In the paper, Cardel and colleagues address the evidence behind behavioral intervention, pharmacological and weight loss options. For the behavioral intervention, the study’s authors recommend delivery of at least 26 contact hours over 2 to 12 months by an interdisciplinary team including a pediatrician, registered dietician, exercise physiologist and/or psychologist. Targeting the home environment may facilitate change, and involving the family is recommended. Changing one’s diet to decrease portion sizes, consume less ultra-processed foods, sugar-sweetened beverages and other added sugars; eating more fruits, vegetables, and fiber; and eating meals with the family is also recommended.
On the pharmacological side, the U.S. Food and Drug Administration has approved two medications for adolescent obesity: orlistat, a lipase inhibitor for long-term use and phentermine, a norepinephrine and a reuptake inhibitor for short term use. In the largest randomized clinical trial, takers of orlistat experienced mild to moderate gastrointestinal problems. No randomized clinical trials of phentermine have been conducted in individuals younger than 17 years of age.
Filling the treatment gap between lifestyle modification therapy and bariatric surgery should be prioritized. Medications can help address the gap but we need to accelerate the pace of research evaluating the safety andanti-obesity agents for children and adolescents.” Aaron Kelly, PhD, University of Minnesota Center for Pediatric Obesity Medicine in Minneapolis
The authors argue bariatric surgery is an effective treatment for adolescents with severe obesity.

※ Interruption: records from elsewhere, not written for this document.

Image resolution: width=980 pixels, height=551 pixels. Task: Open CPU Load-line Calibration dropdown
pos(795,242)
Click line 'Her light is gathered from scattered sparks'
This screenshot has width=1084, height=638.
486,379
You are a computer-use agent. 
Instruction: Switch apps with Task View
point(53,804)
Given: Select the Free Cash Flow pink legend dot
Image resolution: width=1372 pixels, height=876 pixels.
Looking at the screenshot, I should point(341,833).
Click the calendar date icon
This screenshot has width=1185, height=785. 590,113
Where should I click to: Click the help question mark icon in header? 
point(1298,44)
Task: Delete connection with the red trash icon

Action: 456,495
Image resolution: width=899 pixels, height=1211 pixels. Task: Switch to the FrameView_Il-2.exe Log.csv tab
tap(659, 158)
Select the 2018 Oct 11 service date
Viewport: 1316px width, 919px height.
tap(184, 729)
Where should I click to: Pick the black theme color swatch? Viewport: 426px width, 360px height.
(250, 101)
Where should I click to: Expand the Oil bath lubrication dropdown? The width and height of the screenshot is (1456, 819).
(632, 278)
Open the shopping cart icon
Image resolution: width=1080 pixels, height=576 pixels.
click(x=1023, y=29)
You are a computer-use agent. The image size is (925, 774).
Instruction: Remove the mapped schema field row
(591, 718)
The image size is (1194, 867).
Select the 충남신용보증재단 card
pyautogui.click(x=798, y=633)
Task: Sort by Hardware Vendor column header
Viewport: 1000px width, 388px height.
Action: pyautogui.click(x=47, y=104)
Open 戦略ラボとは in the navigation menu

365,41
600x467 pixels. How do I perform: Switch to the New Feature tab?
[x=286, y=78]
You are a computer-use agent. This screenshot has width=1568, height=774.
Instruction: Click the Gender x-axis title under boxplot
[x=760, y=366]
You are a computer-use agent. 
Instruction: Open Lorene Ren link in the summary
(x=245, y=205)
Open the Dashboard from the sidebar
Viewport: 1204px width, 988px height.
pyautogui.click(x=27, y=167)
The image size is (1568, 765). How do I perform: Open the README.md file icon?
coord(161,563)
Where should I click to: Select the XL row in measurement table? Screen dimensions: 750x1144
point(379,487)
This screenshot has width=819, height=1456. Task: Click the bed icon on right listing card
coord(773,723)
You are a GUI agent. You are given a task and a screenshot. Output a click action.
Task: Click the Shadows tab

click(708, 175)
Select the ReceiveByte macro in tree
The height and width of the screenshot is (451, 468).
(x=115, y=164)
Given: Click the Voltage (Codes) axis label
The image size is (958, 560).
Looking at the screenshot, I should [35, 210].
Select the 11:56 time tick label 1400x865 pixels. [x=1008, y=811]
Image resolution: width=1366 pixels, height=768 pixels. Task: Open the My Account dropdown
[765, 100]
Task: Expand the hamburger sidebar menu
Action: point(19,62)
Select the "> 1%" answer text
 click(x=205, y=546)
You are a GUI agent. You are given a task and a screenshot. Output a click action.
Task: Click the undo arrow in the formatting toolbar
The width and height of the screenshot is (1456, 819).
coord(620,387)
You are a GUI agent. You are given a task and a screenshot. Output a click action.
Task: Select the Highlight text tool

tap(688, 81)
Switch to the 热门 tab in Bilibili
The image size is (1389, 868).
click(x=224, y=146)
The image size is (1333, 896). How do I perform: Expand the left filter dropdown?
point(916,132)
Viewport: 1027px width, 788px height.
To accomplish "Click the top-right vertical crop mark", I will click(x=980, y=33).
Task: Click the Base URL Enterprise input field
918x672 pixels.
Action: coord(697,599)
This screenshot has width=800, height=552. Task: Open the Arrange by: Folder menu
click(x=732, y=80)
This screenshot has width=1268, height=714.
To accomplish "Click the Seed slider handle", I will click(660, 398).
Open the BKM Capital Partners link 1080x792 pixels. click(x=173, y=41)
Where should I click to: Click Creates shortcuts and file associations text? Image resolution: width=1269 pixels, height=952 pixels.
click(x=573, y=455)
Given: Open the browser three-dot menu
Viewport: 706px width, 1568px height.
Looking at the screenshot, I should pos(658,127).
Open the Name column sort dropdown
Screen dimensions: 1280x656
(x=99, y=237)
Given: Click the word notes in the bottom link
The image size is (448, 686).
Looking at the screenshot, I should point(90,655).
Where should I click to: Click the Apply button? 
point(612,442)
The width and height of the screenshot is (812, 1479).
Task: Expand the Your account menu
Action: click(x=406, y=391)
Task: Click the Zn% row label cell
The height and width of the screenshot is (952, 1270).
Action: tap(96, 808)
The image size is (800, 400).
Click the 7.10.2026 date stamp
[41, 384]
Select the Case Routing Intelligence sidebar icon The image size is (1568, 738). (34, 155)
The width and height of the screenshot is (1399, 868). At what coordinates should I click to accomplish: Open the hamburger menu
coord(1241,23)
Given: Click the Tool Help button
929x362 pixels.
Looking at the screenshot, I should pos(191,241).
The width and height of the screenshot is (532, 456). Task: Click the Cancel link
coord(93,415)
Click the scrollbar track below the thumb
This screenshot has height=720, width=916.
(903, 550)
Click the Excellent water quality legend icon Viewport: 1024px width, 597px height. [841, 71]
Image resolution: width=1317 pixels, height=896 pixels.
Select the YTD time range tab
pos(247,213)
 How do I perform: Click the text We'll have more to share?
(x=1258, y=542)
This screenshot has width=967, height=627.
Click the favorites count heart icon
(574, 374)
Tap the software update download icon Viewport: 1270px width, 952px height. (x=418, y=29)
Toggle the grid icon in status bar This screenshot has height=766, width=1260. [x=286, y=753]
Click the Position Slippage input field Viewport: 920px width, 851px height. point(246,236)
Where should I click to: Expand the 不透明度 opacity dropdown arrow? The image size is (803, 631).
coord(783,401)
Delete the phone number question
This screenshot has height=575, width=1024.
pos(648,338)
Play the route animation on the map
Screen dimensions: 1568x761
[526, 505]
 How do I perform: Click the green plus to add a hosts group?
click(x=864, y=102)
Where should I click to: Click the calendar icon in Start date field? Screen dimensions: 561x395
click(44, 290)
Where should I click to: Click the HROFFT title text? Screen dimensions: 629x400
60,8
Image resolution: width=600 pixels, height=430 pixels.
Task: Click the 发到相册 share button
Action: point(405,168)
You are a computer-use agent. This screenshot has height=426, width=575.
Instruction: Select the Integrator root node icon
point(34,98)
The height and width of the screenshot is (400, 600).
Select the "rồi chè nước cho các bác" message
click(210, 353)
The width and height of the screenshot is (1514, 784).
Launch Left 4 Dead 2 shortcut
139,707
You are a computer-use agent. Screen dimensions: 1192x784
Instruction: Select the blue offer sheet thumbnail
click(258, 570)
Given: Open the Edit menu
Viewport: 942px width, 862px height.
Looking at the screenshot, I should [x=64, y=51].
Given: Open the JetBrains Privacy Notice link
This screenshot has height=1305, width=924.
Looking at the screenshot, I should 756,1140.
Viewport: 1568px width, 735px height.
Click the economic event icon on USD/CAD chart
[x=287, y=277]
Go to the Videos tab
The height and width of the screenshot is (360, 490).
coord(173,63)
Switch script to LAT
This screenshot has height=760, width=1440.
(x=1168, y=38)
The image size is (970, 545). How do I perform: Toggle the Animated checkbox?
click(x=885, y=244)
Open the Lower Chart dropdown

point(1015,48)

The TEEN Longitudinal Assessment of Bariatric Surgery (TEEN-LABS) reported a 3-year mean BMI reductions of 29 percent with Roux-en-Y gastric bypass and 27 percent with vertical sleeve gastrectomy among individuals aged 19 years or younger. The 5-year outcomes in the Roux-en-Y gastric bypass group demonstrated that the BMI reduction was largely sustained. The authors said long-term safety and effectiveness data in patients undergoing bariatric surgery during adolescence is lacking.
“Cardel and her co-authors have done a nice job summarizing the therapeutic options for adolescents with obesity. However, because almost 21 percent of adolescents aged 12-19 years have obesity, the challenge is not what to do, but how to do it. While primary care physicians are appropriately the frontline responders, the time required for joint decision-making with patients and the lack or reimbursement pose major obstacles to care,” said William “Bill” Dietz, Past President of The Obesity Society and Director of the Sumner M. Redstone Global Center for Prevention and Wellness at the Milken Institute of Public Health at George Washington University in Washington, DC.
“As obesity medicine physicians and clinical providers we strive to provide the safest, most effective care across the lifespan for all patients with obesity. It is essential for us to approach each patient with compassion and understanding, supporting and guiding them through their life-long journey to better health,” said Jastreboff.
In regards to conflict of interest disclosures, Cardel reports receiving grants from the National Insitutes of Health (NIH) during the conduct of the study. Jastreboff reported receiving personal fees from and serving as consultant for Novo Nordisk, Rhythm Pharmaceuticals, and Medtronic Diabetes. Kelly reported serving as unpaid advisor to Novo Nordisk, Vivus, Orexigen, Takeda and WW, and receiving research support from AstraZeneca for an NIH-funded clinical trial.